A topknot is to dirty hair what champagne is to a girls’ night out: absolutely essential if you want to do it right. If there’s a hairstyle that’s more of a saving grace on mornings you just can’t get it together enough to wash your mane (or afternoons when you’ve managed to sneak in a lunchtime workout), we haven’t found it yet.
“Topknots are a staple for second and third day hair,” explains stylist Amber Mayo, who is based in Arlington, Virginia. “No discrimination on length either, shoulder-length and long can achieve the look, and it looks great smooth and sleek or messy.”
Here’s her easy way to master the topknot:
All topknots should start with "dirty hair". What this means is a day or two of natural hair oils and product buildup, so strands can easily bend into a perfect knot. If you happen to have a fresh blowout, simply flip your hair over and lightly spritz with hairspray, then flip it back up and lightly spray again. The key is to not overspray or use products that are too heavy. Remember: You’re only trying to give your fresh hair some grit and texture, not spray it into place.
For a sleek look:
1. Brush hair up into a loose ponytail and secure with an elastic. For a fierce look, position on top of the head in front of the crown (where the head starts to round) or right at the crown for a tamer look.

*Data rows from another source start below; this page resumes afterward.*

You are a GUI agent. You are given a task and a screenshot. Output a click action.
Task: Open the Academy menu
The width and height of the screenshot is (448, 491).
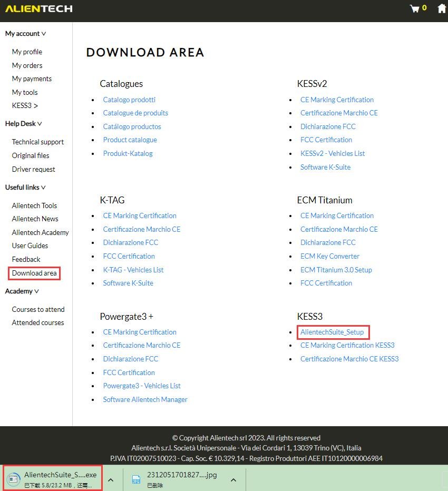(x=22, y=291)
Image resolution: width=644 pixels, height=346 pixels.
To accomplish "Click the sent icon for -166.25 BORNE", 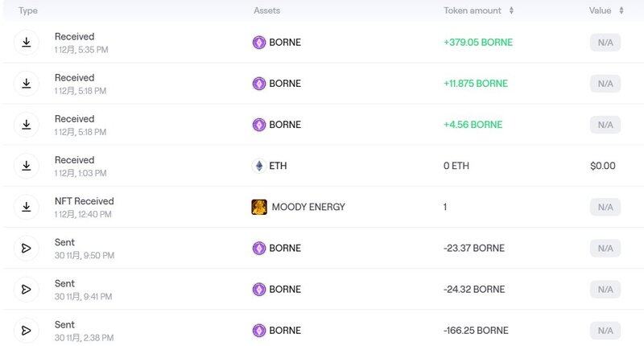I will 26,330.
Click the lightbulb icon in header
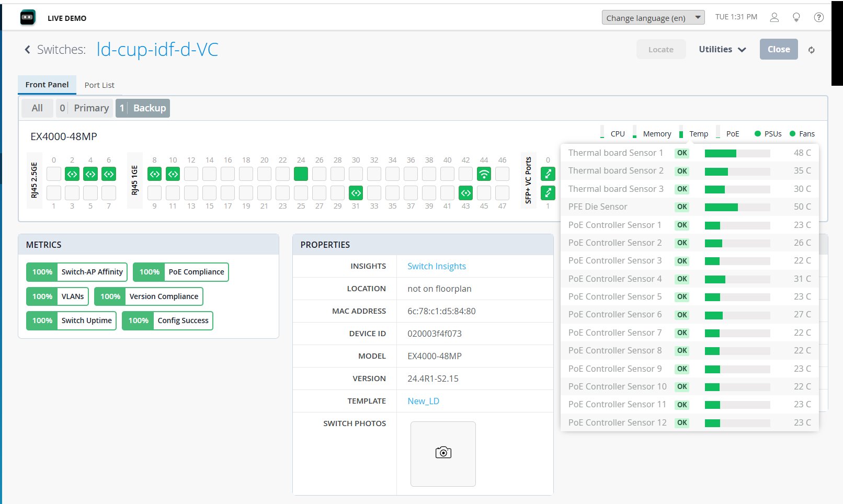The image size is (843, 504). click(796, 17)
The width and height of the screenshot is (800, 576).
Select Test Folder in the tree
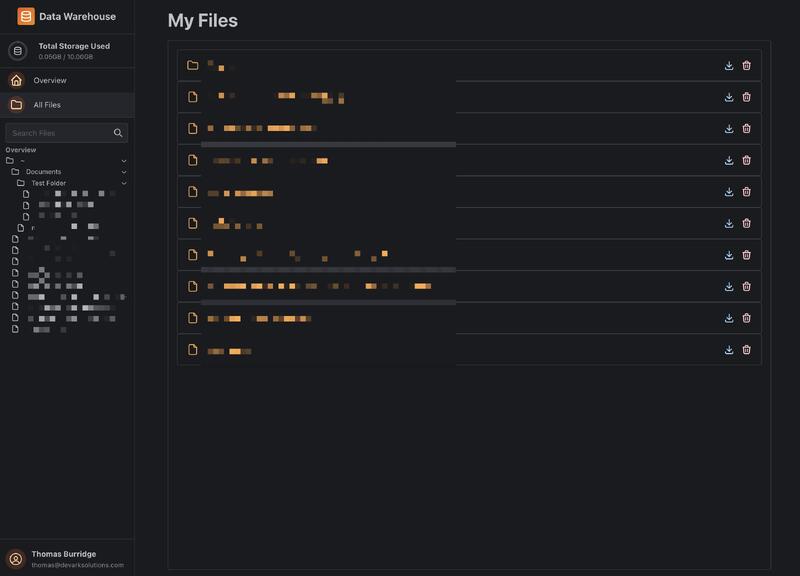pos(48,184)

3. Coil the ponytail around the hair-tie, making sure not to stack the coils on top of each other. The first several wraps should be extremely tight and close to the ponytail holder. Each subsequent wrap can get looser and looser.
4. Once all of the hair is coiled, tuck it under the first coiled layer and secure using bobby pins. When inserting the bobby pin, place the opening towards your scalp, push down and into the knot.
5. Use bobby pins to secure the rest of the knot--front, back and sides. The thickness of your knot will determine how many pins you will need.